■ Excerpted passage:
══════════

Journal of Materials Science: Materials in Electronics

, Volume 29, Issue 17, pp 15203–15211 | Cite as

Effect of hole blocking dielectric layer on microstructure and photoconducting properties of polycrystalline Se thin films

  • Cheng-Yi Chang
  • Yi-Jie Lin
  • Yu-Wei Huang
  • Jye-Yow Liao
  • Jian-Siang Lin
  • Fu-Ming PanEmail author


We fabricated polycrystalline selenium (c-Se) based photodetectors using three different dielectrics (HfO2, Al2O3 and SiO2) as the hole blocking layer (HBL), and studied the influence of the HBLs on the photoconducting performance of the photodetectors. The microstructure of the c-Se layer is greatly influenced by the nucleation behavior of the tellurium (Te) adhesion layer deposited between the c-Se layer and the HBLs. The photoconducting performance of the photodetectors is basically dependent on the barrier height at the junctions of the HBL with the tin-doped indium oxide (ITO) anode and with the c-Se layer. A higher barrier height at the HBL/ITO junction leads to a lower dark current density (ID) of the photodetectors. However, the photodetector with the SiO2 HBL exhibits the largest ID as the bias exceeds 2 V although it has the highest junction barrier height. We attribute the abnormity to the rugged morphology of the c-Se layer, which is a result of a less dense Te nucleation on the SiO2 HBL. The photocurrent density (Iph) is inversely related to the junction barrier height at the HBL/c-Se contact. The c-Se photodetector with the HfO2 HBL has the largest IPh and the one with the SiO2 HBL has the smallest. The photodetector with the HfO2 HBL exhibits a quantum efficiency of ~ 89% at 6 V.

══════════

■ What you will do: Please reproduce the selenium photodetector abstract above word for word, leaving nothing out.

■ Given material:

══════════

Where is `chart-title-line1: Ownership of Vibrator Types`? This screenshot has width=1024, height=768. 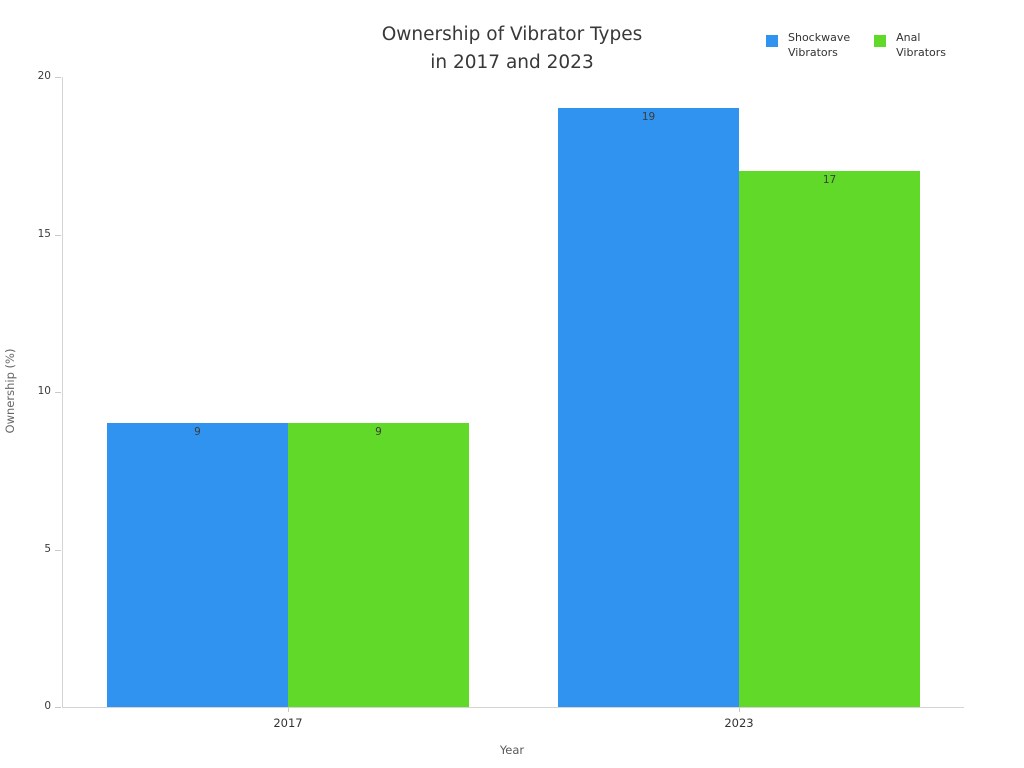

══════════

■ Answer:
Journal of Materials Science: Materials in Electronics

, Volume 29, Issue 17, pp 15203–15211 | Cite as

Effect of hole blocking dielectric layer on microstructure and photoconducting properties of polycrystalline Se thin films

  • Cheng-Yi Chang
  • Yi-Jie Lin
  • Yu-Wei Huang
  • Jye-Yow Liao
  • Jian-Siang Lin
  • Fu-Ming PanEmail author


We fabricated polycrystalline selenium (c-Se) based photodetectors using three different dielectrics (HfO2, Al2O3 and SiO2) as the hole blocking layer (HBL), and studied the influence of the HBLs on the photoconducting performance of the photodetectors. The microstructure of the c-Se layer is greatly influenced by the nucleation behavior of the tellurium (Te) adhesion layer deposited between the c-Se layer and the HBLs. The photoconducting performance of the photodetectors is basically dependent on the barrier height at the junctions of the HBL with the tin-doped indium oxide (ITO) anode and with the c-Se layer. A higher barrier height at the HBL/ITO junction leads to a lower dark current density (ID) of the photodetectors. However, the photodetector with the SiO2 HBL exhibits the largest ID as the bias exceeds 2 V although it has the highest junction barrier height. We attribute the abnormity to the rugged morphology of the c-Se layer, which is a result of a less dense Te nucleation on the SiO2 HBL. The photocurrent density (Iph) is inversely related to the junction barrier height at the HBL/c-Se contact. The c-Se photodetector with the HfO2 HBL has the largest IPh and the one with the SiO2 HBL has the smallest. The photodetector with the HfO2 HBL exhibits a quantum efficiency of ~ 89% at 6 V.